* _AIM OF THE EXERCISE_
Tally the lines of the data below that contain the string "pixels". Give the tally and nothing else.

* _SOURCE DATA_
[Start of section]

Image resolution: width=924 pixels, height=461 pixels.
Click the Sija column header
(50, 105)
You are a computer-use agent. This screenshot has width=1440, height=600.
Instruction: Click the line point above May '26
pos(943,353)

[End of section]
[Start of section]

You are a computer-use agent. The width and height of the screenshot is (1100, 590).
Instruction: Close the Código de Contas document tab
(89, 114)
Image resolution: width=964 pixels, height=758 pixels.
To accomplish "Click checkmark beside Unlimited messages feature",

[End of section]
[Start of section]

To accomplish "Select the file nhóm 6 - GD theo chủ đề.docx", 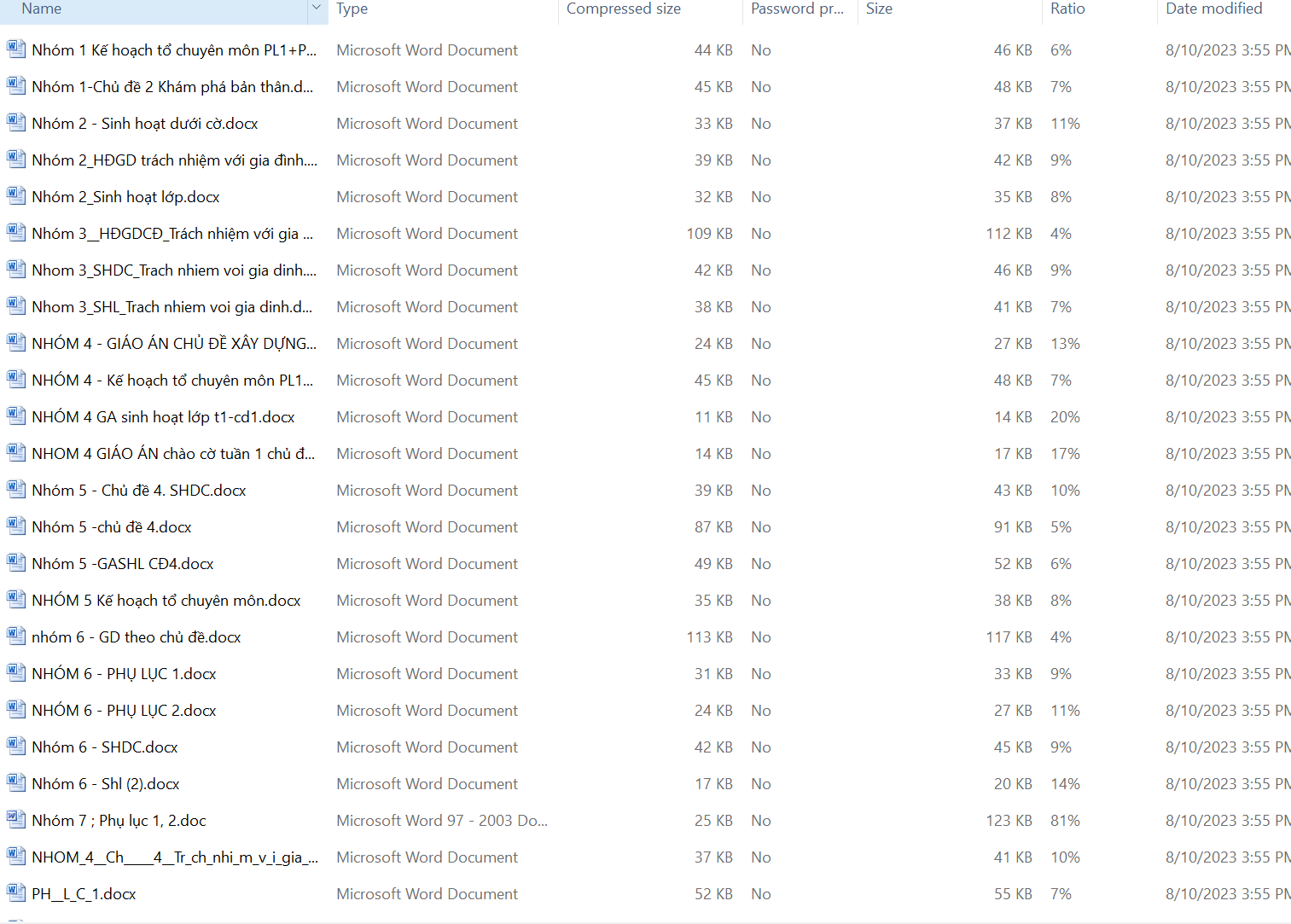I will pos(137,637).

[End of section]

* _WRITTEN SOLUTION_
2